Shoving something creative or silly or, yes, sometimes cute food inside his lunch box is a way I can both show him a more enjoyable side to eating and introduce him to new foods without making him feel like he’s under such a stern watch. I’ll make a rainbow using chopped fruits and vegetables he might not always like, or cut a cold quesadilla (with! chicken! inside!) into thin strips like light sabers, or carve a “G” into the skin of a clementine so he might be inspired to peel it himself without whining. I put lots of food on sticks. Sometimes he eats my creations, and sometimes he doesn’t. (The rice ball panda went over like a bag of rocks.) But either way, he’s making his own choices and often trying new things without my influence.
To be clear, I’m not creating an edible tableau (like the ones you see here) each day. I’m adding a small daily surprise that I hope will make him smile (and eat). But as other parents in our community do the same thing, I’ve noticed that kids’ gustatory flexibility becomes catching; cute lunches also give kids the opportunity to bring their own food ideas home. When Graham hopped in the car recently hollering about Luca’s green lollipop leaves, which he looooved so much, I texted Luca’s parents immediately. Was their child sharing some new-fangled fruit snack with mine? Was there scary green dye involved? Or were they putting salad on sticks? I resolved to embrace his joy for a new food, no matter what it turned out to be.

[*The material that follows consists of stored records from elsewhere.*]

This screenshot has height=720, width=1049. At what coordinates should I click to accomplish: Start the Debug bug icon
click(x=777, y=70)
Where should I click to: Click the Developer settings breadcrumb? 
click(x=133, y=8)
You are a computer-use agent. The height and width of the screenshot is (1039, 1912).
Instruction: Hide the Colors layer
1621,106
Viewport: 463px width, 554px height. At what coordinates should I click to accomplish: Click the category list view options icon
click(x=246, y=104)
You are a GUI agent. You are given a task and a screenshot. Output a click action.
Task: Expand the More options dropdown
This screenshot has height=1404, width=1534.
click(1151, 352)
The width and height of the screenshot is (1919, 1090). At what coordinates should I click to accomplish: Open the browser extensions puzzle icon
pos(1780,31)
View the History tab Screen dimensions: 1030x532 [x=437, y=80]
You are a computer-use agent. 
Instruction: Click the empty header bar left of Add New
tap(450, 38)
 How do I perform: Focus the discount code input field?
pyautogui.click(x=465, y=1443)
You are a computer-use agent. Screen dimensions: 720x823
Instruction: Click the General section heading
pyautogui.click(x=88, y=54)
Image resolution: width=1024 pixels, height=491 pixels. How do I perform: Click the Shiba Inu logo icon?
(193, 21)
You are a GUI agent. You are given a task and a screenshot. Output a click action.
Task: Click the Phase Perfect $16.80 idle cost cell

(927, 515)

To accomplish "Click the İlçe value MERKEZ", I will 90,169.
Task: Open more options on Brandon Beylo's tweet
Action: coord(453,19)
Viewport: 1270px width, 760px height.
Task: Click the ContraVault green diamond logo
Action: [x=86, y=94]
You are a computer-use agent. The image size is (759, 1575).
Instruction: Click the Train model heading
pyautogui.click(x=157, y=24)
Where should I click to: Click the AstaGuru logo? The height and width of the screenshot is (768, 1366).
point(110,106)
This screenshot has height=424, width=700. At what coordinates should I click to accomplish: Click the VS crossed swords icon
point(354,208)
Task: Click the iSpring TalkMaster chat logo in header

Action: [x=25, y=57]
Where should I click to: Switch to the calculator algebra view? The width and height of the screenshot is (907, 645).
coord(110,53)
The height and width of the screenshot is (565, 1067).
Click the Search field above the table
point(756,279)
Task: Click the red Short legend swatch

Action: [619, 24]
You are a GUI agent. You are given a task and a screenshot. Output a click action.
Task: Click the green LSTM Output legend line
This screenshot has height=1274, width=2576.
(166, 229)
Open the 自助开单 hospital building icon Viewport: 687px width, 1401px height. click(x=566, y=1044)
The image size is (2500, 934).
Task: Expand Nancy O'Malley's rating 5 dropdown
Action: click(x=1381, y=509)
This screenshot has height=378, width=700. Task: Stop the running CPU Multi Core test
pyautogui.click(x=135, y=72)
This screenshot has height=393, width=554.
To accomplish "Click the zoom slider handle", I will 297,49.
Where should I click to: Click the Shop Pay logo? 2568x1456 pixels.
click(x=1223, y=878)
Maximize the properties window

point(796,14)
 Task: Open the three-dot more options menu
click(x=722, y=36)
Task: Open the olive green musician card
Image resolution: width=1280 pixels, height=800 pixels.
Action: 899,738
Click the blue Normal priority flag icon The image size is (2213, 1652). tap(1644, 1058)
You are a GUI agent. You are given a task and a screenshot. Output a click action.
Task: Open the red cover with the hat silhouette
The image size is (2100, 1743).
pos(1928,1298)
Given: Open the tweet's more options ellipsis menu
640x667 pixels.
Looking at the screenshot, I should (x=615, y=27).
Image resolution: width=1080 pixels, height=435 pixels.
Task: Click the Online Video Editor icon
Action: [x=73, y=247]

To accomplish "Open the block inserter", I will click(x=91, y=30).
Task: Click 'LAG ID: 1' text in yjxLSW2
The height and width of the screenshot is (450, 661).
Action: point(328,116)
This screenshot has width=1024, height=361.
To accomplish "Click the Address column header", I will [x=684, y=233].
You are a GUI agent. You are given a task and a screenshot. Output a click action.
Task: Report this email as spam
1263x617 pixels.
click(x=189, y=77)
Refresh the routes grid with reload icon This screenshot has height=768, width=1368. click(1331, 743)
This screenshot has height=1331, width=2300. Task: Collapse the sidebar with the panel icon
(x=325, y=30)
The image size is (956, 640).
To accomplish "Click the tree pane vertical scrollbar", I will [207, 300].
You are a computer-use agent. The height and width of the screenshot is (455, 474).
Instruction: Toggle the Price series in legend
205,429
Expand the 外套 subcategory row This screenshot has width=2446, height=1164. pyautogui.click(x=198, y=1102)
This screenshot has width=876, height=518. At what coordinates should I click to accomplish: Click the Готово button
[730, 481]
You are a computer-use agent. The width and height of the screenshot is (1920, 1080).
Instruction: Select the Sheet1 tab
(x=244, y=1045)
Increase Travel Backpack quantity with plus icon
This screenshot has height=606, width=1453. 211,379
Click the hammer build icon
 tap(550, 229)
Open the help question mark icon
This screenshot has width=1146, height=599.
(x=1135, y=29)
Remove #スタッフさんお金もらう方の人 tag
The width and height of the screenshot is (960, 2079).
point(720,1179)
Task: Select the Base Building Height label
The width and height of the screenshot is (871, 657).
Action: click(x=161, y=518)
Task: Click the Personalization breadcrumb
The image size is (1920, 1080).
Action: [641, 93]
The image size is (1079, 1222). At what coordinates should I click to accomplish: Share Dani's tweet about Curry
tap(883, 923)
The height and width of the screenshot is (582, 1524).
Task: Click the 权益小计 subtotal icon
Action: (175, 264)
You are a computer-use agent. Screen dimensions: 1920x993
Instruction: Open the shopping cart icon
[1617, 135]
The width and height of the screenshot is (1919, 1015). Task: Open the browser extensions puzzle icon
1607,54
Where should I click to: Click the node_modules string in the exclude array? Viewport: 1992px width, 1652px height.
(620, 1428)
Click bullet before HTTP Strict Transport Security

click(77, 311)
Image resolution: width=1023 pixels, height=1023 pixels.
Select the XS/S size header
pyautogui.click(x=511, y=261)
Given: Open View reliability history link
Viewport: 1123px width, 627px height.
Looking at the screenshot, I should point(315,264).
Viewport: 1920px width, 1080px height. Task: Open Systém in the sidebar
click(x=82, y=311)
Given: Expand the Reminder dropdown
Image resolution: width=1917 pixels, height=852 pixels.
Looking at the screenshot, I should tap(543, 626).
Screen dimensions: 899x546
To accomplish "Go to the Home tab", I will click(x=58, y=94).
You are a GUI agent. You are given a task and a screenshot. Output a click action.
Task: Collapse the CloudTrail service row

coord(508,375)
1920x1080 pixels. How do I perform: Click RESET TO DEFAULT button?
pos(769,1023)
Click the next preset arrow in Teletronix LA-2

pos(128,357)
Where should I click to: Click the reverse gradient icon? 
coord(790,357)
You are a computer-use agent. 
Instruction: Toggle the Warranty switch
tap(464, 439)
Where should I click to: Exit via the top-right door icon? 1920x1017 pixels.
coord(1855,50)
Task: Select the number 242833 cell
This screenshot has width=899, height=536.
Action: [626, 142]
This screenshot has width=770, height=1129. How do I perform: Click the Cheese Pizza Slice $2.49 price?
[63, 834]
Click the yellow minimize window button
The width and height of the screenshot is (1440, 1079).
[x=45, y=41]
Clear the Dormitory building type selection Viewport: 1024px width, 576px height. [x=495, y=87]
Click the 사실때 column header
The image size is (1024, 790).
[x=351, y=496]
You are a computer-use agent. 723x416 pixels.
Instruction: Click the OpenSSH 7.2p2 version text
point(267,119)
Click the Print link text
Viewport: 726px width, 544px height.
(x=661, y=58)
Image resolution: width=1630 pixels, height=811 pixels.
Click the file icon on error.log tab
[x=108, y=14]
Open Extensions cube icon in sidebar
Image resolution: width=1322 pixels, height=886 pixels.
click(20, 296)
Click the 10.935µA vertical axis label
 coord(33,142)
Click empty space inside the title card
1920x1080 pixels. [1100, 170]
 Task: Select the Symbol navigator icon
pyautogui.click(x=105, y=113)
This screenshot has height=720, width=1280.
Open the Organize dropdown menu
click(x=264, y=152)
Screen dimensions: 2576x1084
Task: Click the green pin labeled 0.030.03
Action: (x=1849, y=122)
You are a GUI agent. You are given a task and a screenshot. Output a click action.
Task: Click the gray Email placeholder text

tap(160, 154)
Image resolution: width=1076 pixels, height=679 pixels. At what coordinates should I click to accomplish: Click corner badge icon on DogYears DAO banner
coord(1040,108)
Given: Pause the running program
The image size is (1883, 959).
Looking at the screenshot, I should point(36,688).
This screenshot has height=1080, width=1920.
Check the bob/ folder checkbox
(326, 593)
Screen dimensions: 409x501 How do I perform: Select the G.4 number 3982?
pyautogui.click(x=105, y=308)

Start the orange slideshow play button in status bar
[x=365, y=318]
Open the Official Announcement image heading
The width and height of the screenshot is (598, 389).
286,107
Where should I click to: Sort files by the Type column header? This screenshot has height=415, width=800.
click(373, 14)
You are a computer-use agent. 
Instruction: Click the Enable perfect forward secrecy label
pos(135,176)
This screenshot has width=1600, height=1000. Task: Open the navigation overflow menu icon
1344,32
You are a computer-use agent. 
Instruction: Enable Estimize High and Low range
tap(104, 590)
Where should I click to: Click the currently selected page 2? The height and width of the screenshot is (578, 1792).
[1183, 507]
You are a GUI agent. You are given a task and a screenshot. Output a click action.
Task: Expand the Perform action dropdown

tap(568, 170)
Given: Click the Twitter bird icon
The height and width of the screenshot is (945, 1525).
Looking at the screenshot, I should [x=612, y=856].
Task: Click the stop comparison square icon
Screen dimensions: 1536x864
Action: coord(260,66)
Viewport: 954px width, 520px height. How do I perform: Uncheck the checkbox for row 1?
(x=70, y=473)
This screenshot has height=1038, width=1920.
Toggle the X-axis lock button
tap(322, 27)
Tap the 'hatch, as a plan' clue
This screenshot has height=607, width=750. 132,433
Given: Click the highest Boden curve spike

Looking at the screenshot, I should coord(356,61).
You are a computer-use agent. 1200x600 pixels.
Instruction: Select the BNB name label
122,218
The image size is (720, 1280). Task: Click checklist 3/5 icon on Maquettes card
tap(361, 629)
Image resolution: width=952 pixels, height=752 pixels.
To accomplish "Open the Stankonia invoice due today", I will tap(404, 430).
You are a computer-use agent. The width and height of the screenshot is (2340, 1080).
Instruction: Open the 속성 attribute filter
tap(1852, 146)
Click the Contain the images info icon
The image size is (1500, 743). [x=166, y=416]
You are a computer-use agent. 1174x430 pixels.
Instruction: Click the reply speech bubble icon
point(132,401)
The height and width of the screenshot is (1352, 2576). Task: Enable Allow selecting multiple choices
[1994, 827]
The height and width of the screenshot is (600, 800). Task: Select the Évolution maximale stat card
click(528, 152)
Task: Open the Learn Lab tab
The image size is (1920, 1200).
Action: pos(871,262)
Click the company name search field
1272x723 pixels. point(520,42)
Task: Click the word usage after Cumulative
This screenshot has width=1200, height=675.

Luca’s parents had no idea what I was talking about. For weeks, we laughed; Graham asked repeatedly for the hallowed green lollipop leaves, but the adults couldn’t figure out what they were. We even asked the teachers, to no avail. Finally, it dawned on someone: Luca was sharing his plain baby spinach leaves with Graham, which they likened to lollipops. Together, a food neither of them could actually name became a delicious game. Both boys treasured them, and to this day, Graham will only eat spinach when Luca is around.
Personally, I think that’s fine. Our son will eventually learn that “green lollipop leaves” is not a real food’s name. But for now, teaching him to connect spinach with pleasure and happiness and even friendship at an early age is just as important as helping him identify it as something that makes him grow.